So che nei miei testi ci sono cose al confine con l’apologia di reato, benché non manchi una buona dose di ironia. Peraltro, dubito che i miei pezzi possano dare spinte di questo genere: siamo talmente addormentati che se qualcuno riuscisse a procurarsi una pistola finirebbe per colpirsi i piedi. Non è più l’epoca in cui l’incitamento di un Toni Negri poteva essere preso alla lettera.
Ma qual è il senso di fomentare la rivoluzione, se si è consapevoli che la rivoluzione non ci sarà?
Più il messaggio è emotivamente forte, più c’è da sperare che aiuti a far maturare la consapevolezza che un cambiamento è ancora possibile.
Tolto l’esordio pre-Rossofuoco, Che fine ha fatto Lazlotòz? del ‘98, non rilevo nella tua carriera una “classica” evoluzione: sembra che tu faccia la stessa cosa, con maggiore o minore efficacia, scartando in una direzione o in un’altra. Come vedi la tua discografia?
Sono molto legato al secondo album, Rossofuoco del 2002, che ha definito lo stile: tutti i successivi gli assomigliano, un po’ più o un po’ meno, con le loro sequenze di ballate, pezzi aggressivi, episodi più “storti”, testi stupidi o niente affatto stupidi. Poi c’è l’album bianco, Giorgio Canali & Rossofuoco del 2004, che forse è il più apprezzato da chi mi segue ma che a mio avviso poteva riuscire meglio. Amo invece Tutti contro tutti del 2007, con il quale ho però avuto a lungo un rapporto difficile per colpa del primo verso del primo brano – “Verità, la verità / quella dei servizi giornalistici deviati” – che col senno di poi trovo troppo esplicito, troppo gioco di parole venuto male. Fondamentalmente non vedo la mia carriera in termini di crescita, anche se la crescita c’è pure: un disco deve innanzitutto cogliere come sono, o magari come vorrei essere, nel momento in cui lo scrivo…
E il momento di Rojo qual è?
Dopo Nostra signora della dinamite del 2009, che si focalizzava solo su di me, ho voluto nuovamente parlare di quello che ci succede attorno. Per mia necessità, vedendo che tutto va a scatafascio e che i tentativi di risolvere i problemi non è solo stupido ma criminale. Ma anche un po’ come sfida a chi comunque non mi capirà.
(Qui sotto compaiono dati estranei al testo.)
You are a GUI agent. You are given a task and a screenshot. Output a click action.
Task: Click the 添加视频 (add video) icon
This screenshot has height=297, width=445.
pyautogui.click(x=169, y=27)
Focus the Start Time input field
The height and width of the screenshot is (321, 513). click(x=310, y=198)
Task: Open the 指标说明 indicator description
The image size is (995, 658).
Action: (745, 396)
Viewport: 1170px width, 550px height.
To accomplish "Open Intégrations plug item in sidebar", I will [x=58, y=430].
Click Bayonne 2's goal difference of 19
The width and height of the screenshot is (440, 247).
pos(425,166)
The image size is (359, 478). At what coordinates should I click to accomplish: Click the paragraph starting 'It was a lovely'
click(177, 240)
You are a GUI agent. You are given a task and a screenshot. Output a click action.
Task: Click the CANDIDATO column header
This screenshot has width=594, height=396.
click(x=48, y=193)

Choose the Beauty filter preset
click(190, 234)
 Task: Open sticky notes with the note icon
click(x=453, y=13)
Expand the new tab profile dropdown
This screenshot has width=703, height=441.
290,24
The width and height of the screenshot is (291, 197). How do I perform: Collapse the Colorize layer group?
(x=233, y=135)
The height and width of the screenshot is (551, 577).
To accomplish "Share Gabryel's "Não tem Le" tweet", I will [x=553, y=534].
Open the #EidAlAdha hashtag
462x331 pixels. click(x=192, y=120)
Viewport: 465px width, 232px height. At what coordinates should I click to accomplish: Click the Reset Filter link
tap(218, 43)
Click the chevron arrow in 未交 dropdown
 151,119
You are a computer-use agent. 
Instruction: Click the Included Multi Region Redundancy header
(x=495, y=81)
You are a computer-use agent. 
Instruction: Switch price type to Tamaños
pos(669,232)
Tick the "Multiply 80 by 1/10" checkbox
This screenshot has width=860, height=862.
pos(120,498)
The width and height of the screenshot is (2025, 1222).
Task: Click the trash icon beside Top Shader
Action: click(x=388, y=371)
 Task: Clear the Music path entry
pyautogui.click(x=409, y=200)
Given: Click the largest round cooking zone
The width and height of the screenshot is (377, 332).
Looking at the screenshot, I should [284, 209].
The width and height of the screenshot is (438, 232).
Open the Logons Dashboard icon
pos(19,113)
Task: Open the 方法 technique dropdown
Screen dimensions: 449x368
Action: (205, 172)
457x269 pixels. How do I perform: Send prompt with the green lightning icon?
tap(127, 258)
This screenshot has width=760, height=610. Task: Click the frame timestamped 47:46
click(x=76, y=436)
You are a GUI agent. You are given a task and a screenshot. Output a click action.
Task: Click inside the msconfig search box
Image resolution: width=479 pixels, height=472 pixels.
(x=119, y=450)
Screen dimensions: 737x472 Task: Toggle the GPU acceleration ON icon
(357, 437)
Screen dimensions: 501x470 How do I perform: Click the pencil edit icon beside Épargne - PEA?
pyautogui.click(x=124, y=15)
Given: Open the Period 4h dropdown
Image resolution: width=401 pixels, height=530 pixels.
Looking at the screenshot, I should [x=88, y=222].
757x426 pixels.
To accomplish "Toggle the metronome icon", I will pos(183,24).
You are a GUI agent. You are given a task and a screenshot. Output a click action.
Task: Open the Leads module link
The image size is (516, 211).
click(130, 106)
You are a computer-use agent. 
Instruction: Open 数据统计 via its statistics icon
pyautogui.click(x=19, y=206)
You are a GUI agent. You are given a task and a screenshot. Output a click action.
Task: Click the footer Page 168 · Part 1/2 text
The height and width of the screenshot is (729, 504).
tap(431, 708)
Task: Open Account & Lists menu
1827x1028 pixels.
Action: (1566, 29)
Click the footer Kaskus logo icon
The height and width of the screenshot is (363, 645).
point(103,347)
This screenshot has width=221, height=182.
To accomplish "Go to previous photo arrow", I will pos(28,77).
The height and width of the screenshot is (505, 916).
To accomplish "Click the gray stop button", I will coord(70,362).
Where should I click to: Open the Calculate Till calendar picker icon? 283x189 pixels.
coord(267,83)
“Non ti curar di lor, ma guarda e passa”.
Sì, benché a me Dante faccia cagare. Molto meglio Marinetti, nonostante fosse un fascio di merda. Del resto i miei canoni artistici ed estetici sono molto più vicini all’iconoclastia che all’iconografia classica.
Quali influenze riconosci, a livello poetico?
La poesia non mi è mai piaciuta, a parte qualcosa degli inizi del 900 italiano tipo Quasimodo o Ungaretti. Ma le loro non sono poesie, bensì flash violenti di sangue sparati contro il muro. Tra i miei riferimenti potrei citare i Monty Python, il Douglas Adams di Guida galattica per gli autostoppisti, Raymond Queneau… oppure I nostri antenati di Calvino, il primo Benni, Veronesi. Nego invece l’influenza che mi si attribuisce di solito, quella di Ferretti: Giovanni è aulico, neoclassico e non ama nemmeno particolarmente i giochi di parole… se vede un film dei Monty Python dice “che cazzo è questa merda? Non la capisco…”.
Parentesi: come facevate ad andare d’accordo, tu e Giovanni?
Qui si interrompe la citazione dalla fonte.